After abandoning the gold standard in the early 1970s, productivity declined significantly.
Following World War II — from 1947 to 1973 — productivity expanded at a strong 2.8 percent annual rate. However, from 1973 through 1979, this rate plummeted to 1.2 percent, and since 1973, it has only grown 1.8 percent on average, according to the Bureau of Labor Statistics.
Once the gold standard was removed, credit and money creation was more readily attainable. These funds were used for short-term consumption — thereby increasing inflation — and purchases of financial instruments that tended toward equity extraction and transfer, rather than wealth creation.
Long-term direct investment in labor and capital fell. In essence, creative innovation was stifled, leading to lower productivity.
Lost productivity was the key driver of stagnant economic mobility and huge disparities in wealth and income, and all were intensified by the increased concentration of political power and the associated loss in opportunity and meritocracy.
Economic mobility has remained essentially flat since the 1970s, according to Raj Chetty and Nathaniel Hendren of Harvard, Emmanuel Saez of the University of California, Berkeley, and Nicolas Turner of the Treasury Department's Office of Tax Analysis. Advanced nations, such as Canada and Denmark, have experienced better results.
Their data suggest that children born into the poorest families, on average, tend to be 30 percentiles lower in the income distribution than those from the wealthiest families, a gap that has remained relatively stable during the past 40 years — with lower mobility associated with the Southeastern states and higher mobility in the Mountain and Western regions.
They estimate the probability of moving from the lowest fifth to highest quintile in the top 50 U.S. metropolitan areas range from a low of 4.4 percent in Charlotte, N.C., to a high of 12.9 percent in San Jose, Calif. They suggest greater mobility tends to be a function of less segregation, less income inequality, better schools, greater social capital and more stable families.
Seventy percent of children raised in the bottom 20 percent of the income distribution will remain below average in their adult years, notes The Pew Charitable Trusts.
Median household income would have risen by $39,000, from $52,000 to $91,000, if the rate of productivity remained at the 1947-73 average and income inequality remained constant — a 75 percent increase, according to the 2015 Economic Report of the President, the U.S. Census Bureau and the Federal Reserve Bank.

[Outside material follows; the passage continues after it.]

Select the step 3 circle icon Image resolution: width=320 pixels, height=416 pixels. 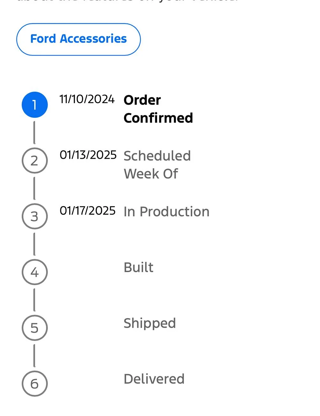click(34, 216)

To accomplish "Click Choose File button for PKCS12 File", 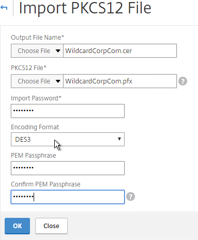I will 34,81.
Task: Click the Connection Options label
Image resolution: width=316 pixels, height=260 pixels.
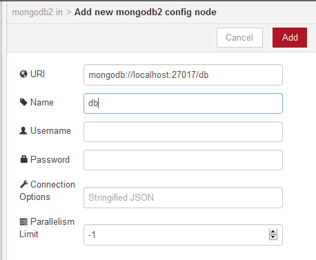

A monetary system predicated on a partial backing of the currency with tangible assets, such as gold, silver or virtual currency, that are freely traded in the global marketplace would help ensure that the expansion of money is linked to a productive use of resources and permit a viable medium of exchange — one that preserves purchasing power and is less susceptible to market disruptions by centralized bureaucrats political decision making.
It's time to revamp our monetary system
and return to an asset-backed currency model.